EXERCISE BRIEF: Nothing but an exact copy of the data should be given.

[[ STUDY MATERIAL, beginning ]]

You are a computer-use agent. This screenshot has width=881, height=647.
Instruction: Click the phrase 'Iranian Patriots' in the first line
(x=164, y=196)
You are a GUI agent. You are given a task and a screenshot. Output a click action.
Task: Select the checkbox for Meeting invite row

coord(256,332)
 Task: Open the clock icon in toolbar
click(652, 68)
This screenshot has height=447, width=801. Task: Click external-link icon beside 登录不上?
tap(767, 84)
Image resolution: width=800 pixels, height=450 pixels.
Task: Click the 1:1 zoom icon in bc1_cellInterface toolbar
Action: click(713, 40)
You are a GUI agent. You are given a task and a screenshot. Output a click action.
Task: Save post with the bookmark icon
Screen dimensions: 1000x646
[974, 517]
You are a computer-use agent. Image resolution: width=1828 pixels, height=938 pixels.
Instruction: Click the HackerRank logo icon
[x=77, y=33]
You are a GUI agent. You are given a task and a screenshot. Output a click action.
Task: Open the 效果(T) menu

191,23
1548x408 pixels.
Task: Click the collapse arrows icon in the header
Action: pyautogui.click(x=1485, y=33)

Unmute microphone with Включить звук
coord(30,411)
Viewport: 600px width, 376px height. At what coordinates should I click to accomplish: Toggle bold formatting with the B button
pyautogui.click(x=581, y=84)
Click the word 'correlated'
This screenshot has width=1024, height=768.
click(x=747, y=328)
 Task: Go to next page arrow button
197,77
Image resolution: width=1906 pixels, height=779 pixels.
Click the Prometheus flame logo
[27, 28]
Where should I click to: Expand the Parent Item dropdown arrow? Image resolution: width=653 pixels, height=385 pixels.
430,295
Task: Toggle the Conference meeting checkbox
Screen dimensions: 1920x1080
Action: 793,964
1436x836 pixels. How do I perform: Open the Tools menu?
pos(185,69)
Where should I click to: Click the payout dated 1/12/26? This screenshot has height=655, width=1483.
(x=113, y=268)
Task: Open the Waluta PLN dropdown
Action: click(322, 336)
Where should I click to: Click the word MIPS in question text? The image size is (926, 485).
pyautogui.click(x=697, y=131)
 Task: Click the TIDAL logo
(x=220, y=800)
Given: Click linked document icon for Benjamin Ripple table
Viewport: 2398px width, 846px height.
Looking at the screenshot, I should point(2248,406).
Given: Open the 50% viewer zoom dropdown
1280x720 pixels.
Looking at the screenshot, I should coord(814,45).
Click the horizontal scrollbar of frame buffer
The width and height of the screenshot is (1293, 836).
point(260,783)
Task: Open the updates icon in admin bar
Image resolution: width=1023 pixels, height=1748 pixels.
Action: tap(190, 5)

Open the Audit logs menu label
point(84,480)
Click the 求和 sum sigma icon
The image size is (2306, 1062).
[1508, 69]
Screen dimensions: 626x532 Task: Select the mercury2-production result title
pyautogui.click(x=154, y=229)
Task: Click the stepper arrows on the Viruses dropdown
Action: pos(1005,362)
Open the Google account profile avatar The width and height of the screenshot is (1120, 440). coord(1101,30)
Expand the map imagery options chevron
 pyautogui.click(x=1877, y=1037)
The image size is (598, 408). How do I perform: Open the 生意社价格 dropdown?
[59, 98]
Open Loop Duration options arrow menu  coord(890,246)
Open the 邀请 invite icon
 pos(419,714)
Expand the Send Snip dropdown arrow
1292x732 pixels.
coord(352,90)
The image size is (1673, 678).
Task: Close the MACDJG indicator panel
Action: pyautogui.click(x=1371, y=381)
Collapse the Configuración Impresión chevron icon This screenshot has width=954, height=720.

[[ STUDY MATERIAL, end ]]

EXPECTED OUTPUT:
You are a computer-use agent. This screenshot has width=881, height=647.
Instruction: Click the phrase 'Iranian Patriots' in the first line
(x=164, y=196)
You are a GUI agent. You are given a task and a screenshot. Output a click action.
Task: Select the checkbox for Meeting invite row

coord(256,332)
 Task: Open the clock icon in toolbar
click(652, 68)
This screenshot has height=447, width=801. Task: Click external-link icon beside 登录不上?
tap(767, 84)
Image resolution: width=800 pixels, height=450 pixels.
Task: Click the 1:1 zoom icon in bc1_cellInterface toolbar
Action: click(713, 40)
You are a GUI agent. You are given a task and a screenshot. Output a click action.
Task: Save post with the bookmark icon
Screen dimensions: 1000x646
[974, 517]
You are a computer-use agent. Image resolution: width=1828 pixels, height=938 pixels.
Instruction: Click the HackerRank logo icon
[x=77, y=33]
You are a GUI agent. You are given a task and a screenshot. Output a click action.
Task: Open the 效果(T) menu

191,23
1548x408 pixels.
Task: Click the collapse arrows icon in the header
Action: pyautogui.click(x=1485, y=33)

Unmute microphone with Включить звук
coord(30,411)
Viewport: 600px width, 376px height. At what coordinates should I click to accomplish: Toggle bold formatting with the B button
pyautogui.click(x=581, y=84)
Click the word 'correlated'
This screenshot has width=1024, height=768.
click(x=747, y=328)
 Task: Go to next page arrow button
197,77
Image resolution: width=1906 pixels, height=779 pixels.
Click the Prometheus flame logo
[27, 28]
Where should I click to: Expand the Parent Item dropdown arrow? Image resolution: width=653 pixels, height=385 pixels.
430,295
Task: Toggle the Conference meeting checkbox
Screen dimensions: 1920x1080
Action: 793,964
1436x836 pixels. How do I perform: Open the Tools menu?
pos(185,69)
Where should I click to: Click the payout dated 1/12/26? This screenshot has height=655, width=1483.
(x=113, y=268)
Task: Open the Waluta PLN dropdown
Action: click(322, 336)
Where should I click to: Click the word MIPS in question text? The image size is (926, 485).
pyautogui.click(x=697, y=131)
 Task: Click the TIDAL logo
(x=220, y=800)
Given: Click linked document icon for Benjamin Ripple table
Viewport: 2398px width, 846px height.
Looking at the screenshot, I should point(2248,406).
Given: Open the 50% viewer zoom dropdown
1280x720 pixels.
Looking at the screenshot, I should coord(814,45).
Click the horizontal scrollbar of frame buffer
The width and height of the screenshot is (1293, 836).
point(260,783)
Task: Open the updates icon in admin bar
Image resolution: width=1023 pixels, height=1748 pixels.
Action: tap(190, 5)

Open the Audit logs menu label
point(84,480)
Click the 求和 sum sigma icon
The image size is (2306, 1062).
[1508, 69]
Screen dimensions: 626x532 Task: Select the mercury2-production result title
pyautogui.click(x=154, y=229)
Task: Click the stepper arrows on the Viruses dropdown
Action: pos(1005,362)
Open the Google account profile avatar The width and height of the screenshot is (1120, 440). coord(1101,30)
Expand the map imagery options chevron
 pyautogui.click(x=1877, y=1037)
The image size is (598, 408). How do I perform: Open the 生意社价格 dropdown?
[59, 98]
Open Loop Duration options arrow menu  coord(890,246)
Open the 邀请 invite icon
 pos(419,714)
Expand the Send Snip dropdown arrow
1292x732 pixels.
coord(352,90)
The image size is (1673, 678).
Task: Close the MACDJG indicator panel
Action: pyautogui.click(x=1371, y=381)
Collapse the Configuración Impresión chevron icon This screenshot has width=954, height=720.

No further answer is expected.